• **Dataset**
=== Begin Enclosure ===
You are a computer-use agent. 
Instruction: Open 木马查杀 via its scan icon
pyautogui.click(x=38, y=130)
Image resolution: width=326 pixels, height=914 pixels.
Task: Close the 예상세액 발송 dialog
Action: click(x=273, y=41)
=== End Enclosure ===
Repeat all the records without altering a single word.

You are a computer-use agent. 
Instruction: Open 木马查杀 via its scan icon
pyautogui.click(x=38, y=130)
Image resolution: width=326 pixels, height=914 pixels.
Task: Close the 예상세액 발송 dialog
Action: click(x=273, y=41)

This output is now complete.